Click-target data
*****

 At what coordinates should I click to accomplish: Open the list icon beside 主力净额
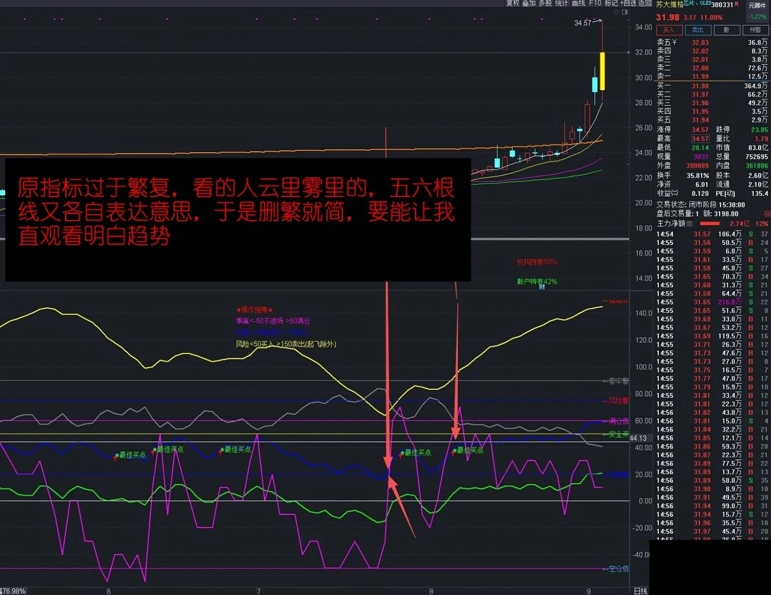[689, 223]
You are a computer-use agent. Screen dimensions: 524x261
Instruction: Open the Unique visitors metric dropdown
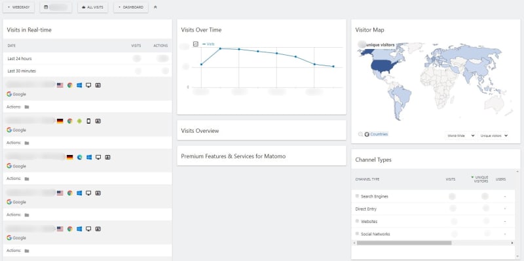pos(494,135)
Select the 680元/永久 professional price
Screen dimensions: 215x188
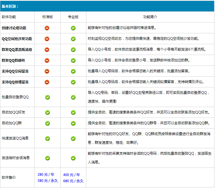(x=73, y=181)
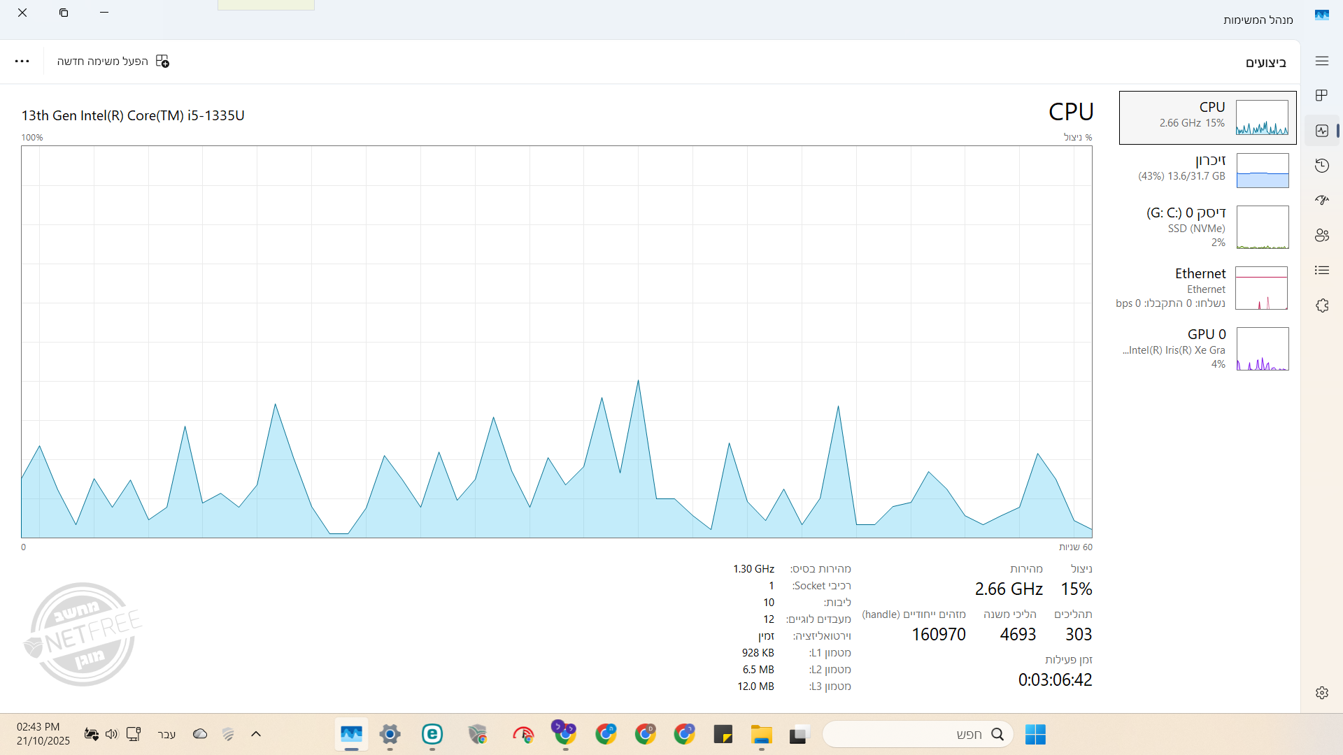Click the memory usage graph thumbnail
1343x755 pixels.
point(1262,171)
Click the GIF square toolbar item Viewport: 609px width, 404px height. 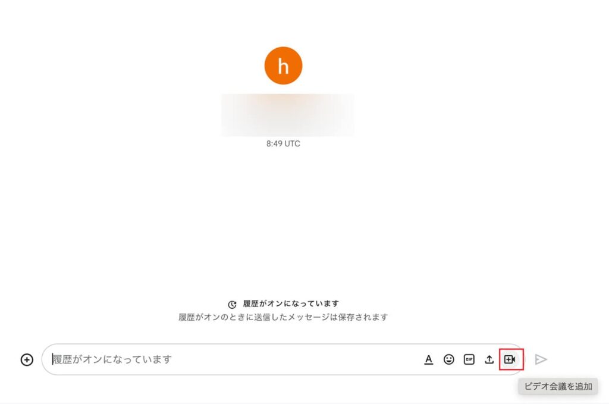click(x=469, y=360)
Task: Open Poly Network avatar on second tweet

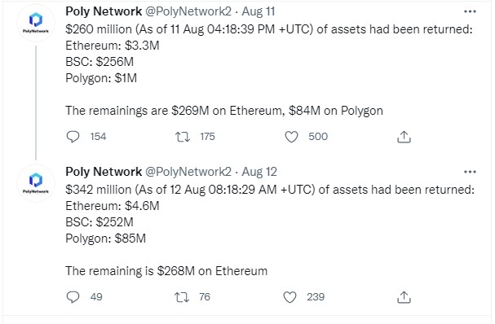Action: coord(36,183)
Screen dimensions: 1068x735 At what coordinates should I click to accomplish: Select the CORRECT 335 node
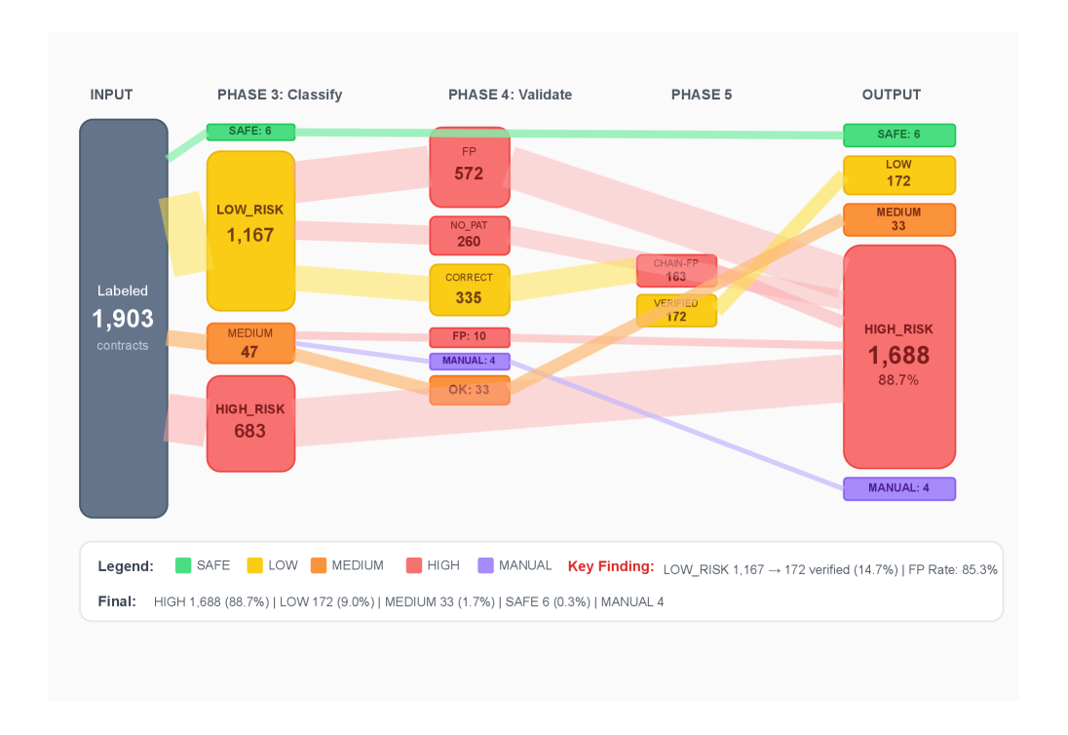pos(470,290)
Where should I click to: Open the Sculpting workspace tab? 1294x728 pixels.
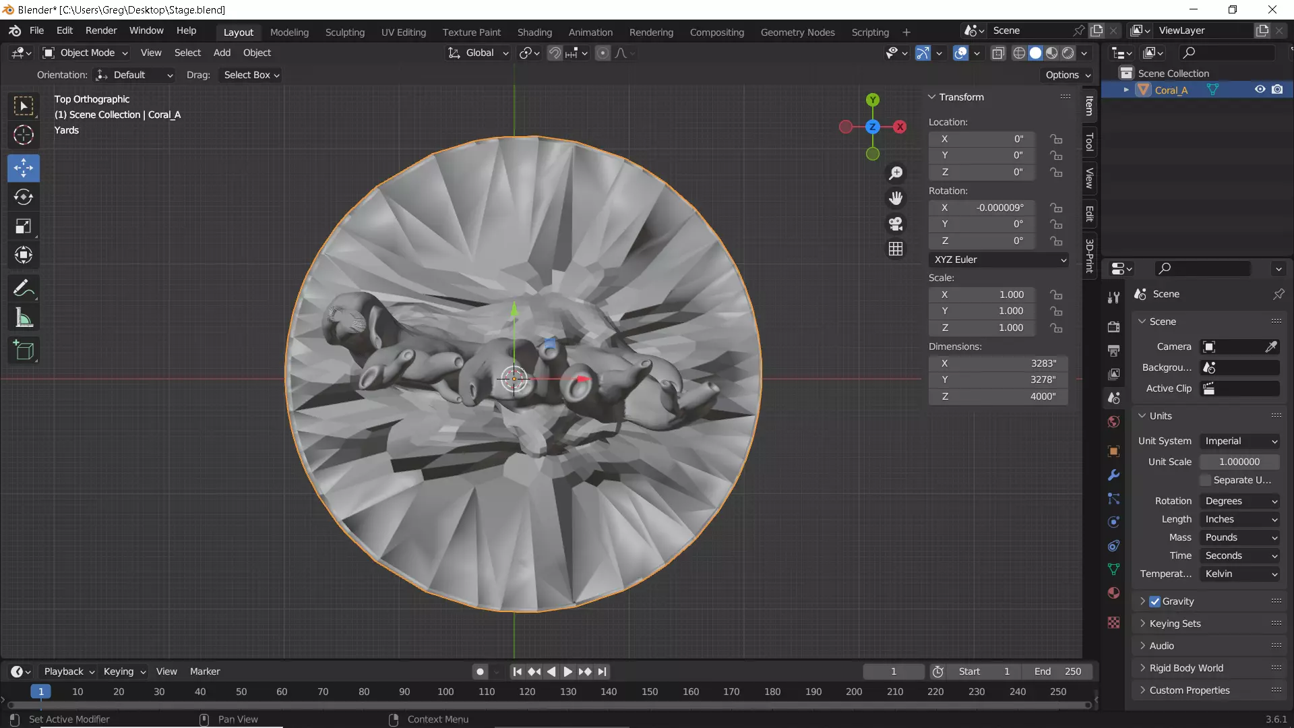click(344, 32)
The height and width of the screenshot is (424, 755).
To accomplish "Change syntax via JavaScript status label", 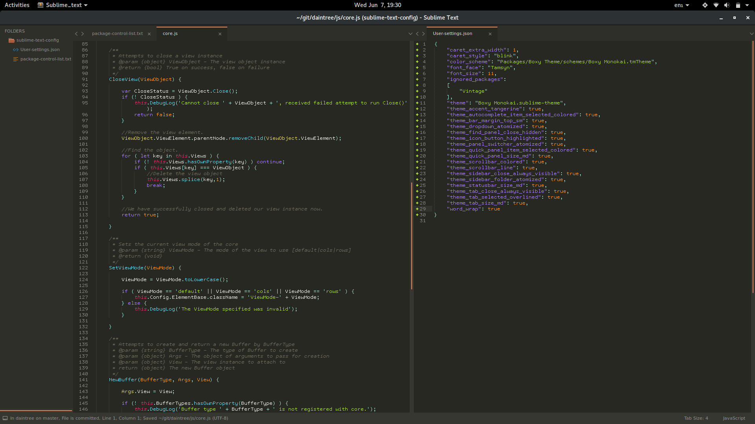I will coord(734,418).
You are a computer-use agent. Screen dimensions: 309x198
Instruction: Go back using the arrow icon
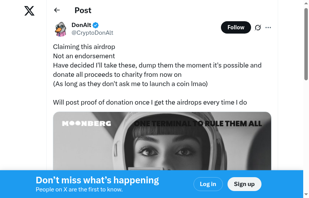(57, 10)
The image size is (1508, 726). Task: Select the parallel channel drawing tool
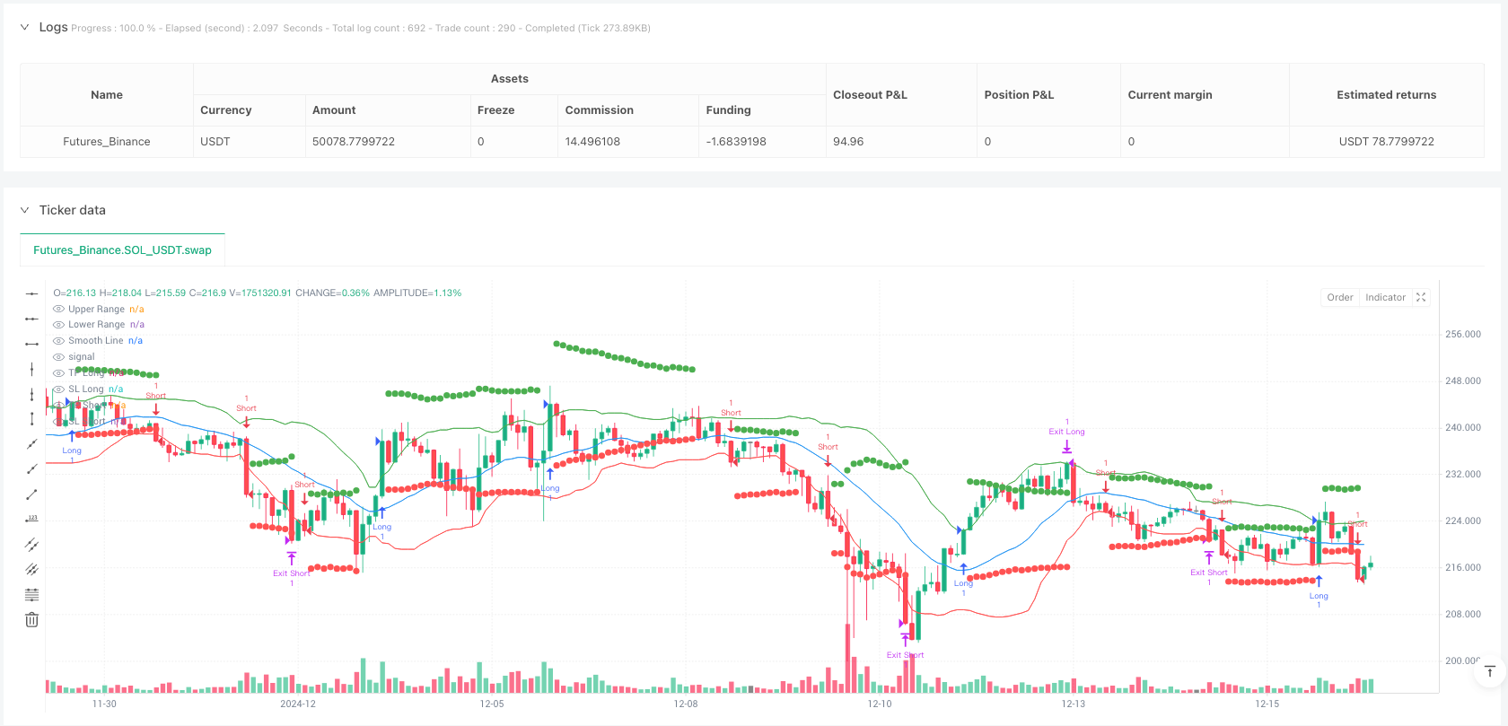(x=31, y=544)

*****

AIM OF THE TASK
Collect each line of the listing above that contains the word "coordinates". Case counts, so match it with case-sensitive comparison.

COMPLETE RESPONSE
 At what coordinates should I click to accomplish: Open the list icon beside 主力净额
Screen dimensions: 1068x735 At what coordinates should I click to accomplish: Select the CORRECT 335 node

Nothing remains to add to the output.